(POLECENIE 1)
Odpowiedz krótko na pytania do tekstu o Januszu Walusiu:
(a) Ile lat ma Ewa Waluś, gdy opowiada o tamtych wydarzeniach?
(b) Przy jakiej ulicy w Radomiu stało mieszkanie, w którym była tego wieczoru?
(c) Jakim dniem świątecznym był 10 kwietnia 1993 roku?
(POLECENIE 2)
Przepisz część tekstu o Januszu Walusiu, zaczynając od „Janusz Waluś odsiaduje” i idąc aż do „o zniesienie apartheidu.”, a słowo „telewizor” wstaw jako „radio”.
(POLECENIE 3)
Czy te zdania zgadzają się z tekstem o Januszu Walusiu? Przy każdym napisz „tak” albo „nie” i przytocz słowa tekstu, które o tym przesądzają.
(a) Ewa Waluś zapytała ojca wprost, czy to on jest sprawcą.
(b) Chris Hani był liderem Południowoafrykańskiej Partii Komunistycznej.
(c) Do zabójstwa doszło w centrum Boksburga.

___ FRAGMENT TEKSTU

Janusz Waluś odsiaduje wyrok za morderstwo polityczne. Jego córka wraca pamięcią do tamtych chwil
– Długo starałam się myśleć, że tata został w to tylko uwikłany, że nie jest faktycznym sprawcą. Nigdy nie zapytałam o to wprost – mówi 41-letnia radomianka Ewa Waluś. Gdy miała 14 lat, jej ojciec Janusz Waluś zastrzelił w RPA Chrisa Haniego, jednego z najpopularniejszych czarnoskórych polityków.
24.11.2019 | aktual.: 24.11.2019 23:00
Jest wieczór 10 kwietnia 1993 roku, Wielka Sobota. Po mieszkaniu przy ul. Miłej w Radomiu krzątają się 14-letnia Ewa, blondynka o szarych, jak jej ojciec, oczach, oraz jej mama Wanda. W tle gra telewizor. Informacją dnia jest wiadomość o polskim imigrancie, który na przedmieściach Boksburga zastrzelił Chrisa Haniego, czarnoskórego lidera Południowoafrykańskiej Partii Komunistycznej walczącego o zniesienie apartheidu.
Ewa jeszcze nie rozumie, co się dzieje. – Pojawienie się nazwiska taty w programach informacyjnych było dla mnie absolutnym szokiem. Nie było ochrony danych osobowych, więc od razu wszyscy podawali, że polski imigrant Janusz Waluś zastrzelił charyzmatycznego przywódcę i tak dalej – wspomina w rozmowie z WP Kobieta. – Wtedy jeszcze nie do końca zdawałam sobie sprawę z konsekwencji tego, co się wydarzyło i z tego, że zapłacimy za to rachunek. Do myślenia dawało mi jedynie, jak wygląda i jak zachowuje się moja mama. Postarzała się w pięć minut o 10 lat.

______
___ PRZEKAZANY MATERIAŁ

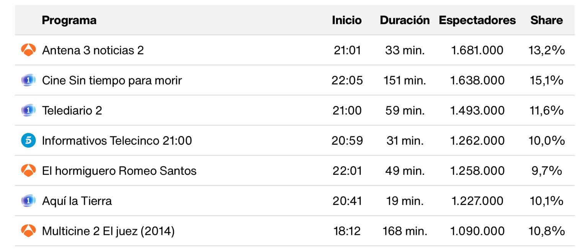Click Antena 3 logo beside El hormiguero
Image resolution: width=588 pixels, height=251 pixels.
[x=28, y=171]
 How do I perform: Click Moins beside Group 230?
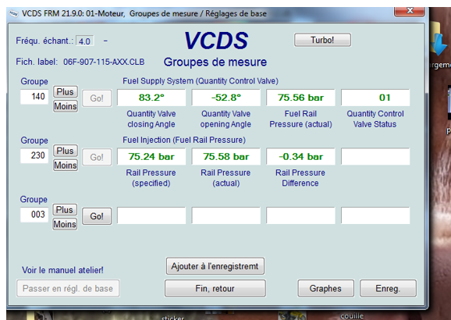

______

(OCZEKIWANA ODPOWIEDŹ 1)
(a) 41 lat.
(b) Przy ulicy Miłej.
(c) Wielką Sobotą.

(OCZEKIWANA ODPOWIEDŹ 2)
Janusz Waluś odsiaduje wyrok za morderstwo polityczne. Jego córka wraca pamięcią do tamtych chwil
– Długo starałam się myśleć, że tata został w to tylko uwikłany, że nie jest faktycznym sprawcą. Nigdy nie zapytałam o to wprost – mówi 41-letnia radomianka Ewa Waluś. Gdy miała 14 lat, jej ojciec Janusz Waluś zastrzelił w RPA Chrisa Haniego, jednego z najpopularniejszych czarnoskórych polityków.
24.11.2019 | aktual.: 24.11.2019 23:00
Jest wieczór 10 kwietnia 1993 roku, Wielka Sobota. Po mieszkaniu przy ul. Miłej w Radomiu krzątają się 14-letnia Ewa, blondynka o szarych, jak jej ojciec, oczach, oraz jej mama Wanda. W tle gra radio. Informacją dnia jest wiadomość o polskim imigrancie, który na przedmieściach Boksburga zastrzelił Chrisa Haniego, czarnoskórego lidera Południowoafrykańskiej Partii Komunistycznej walczącego o zniesienie apartheidu.

(OCZEKIWANA ODPOWIEDŹ 3)
(a) Nie: „Nigdy nie zapytałam o to wprost”.
(b) Tak: „czarnoskórego lidera Południowoafrykańskiej Partii Komunistycznej”.
(c) Nie: „na przedmieściach Boksburga”.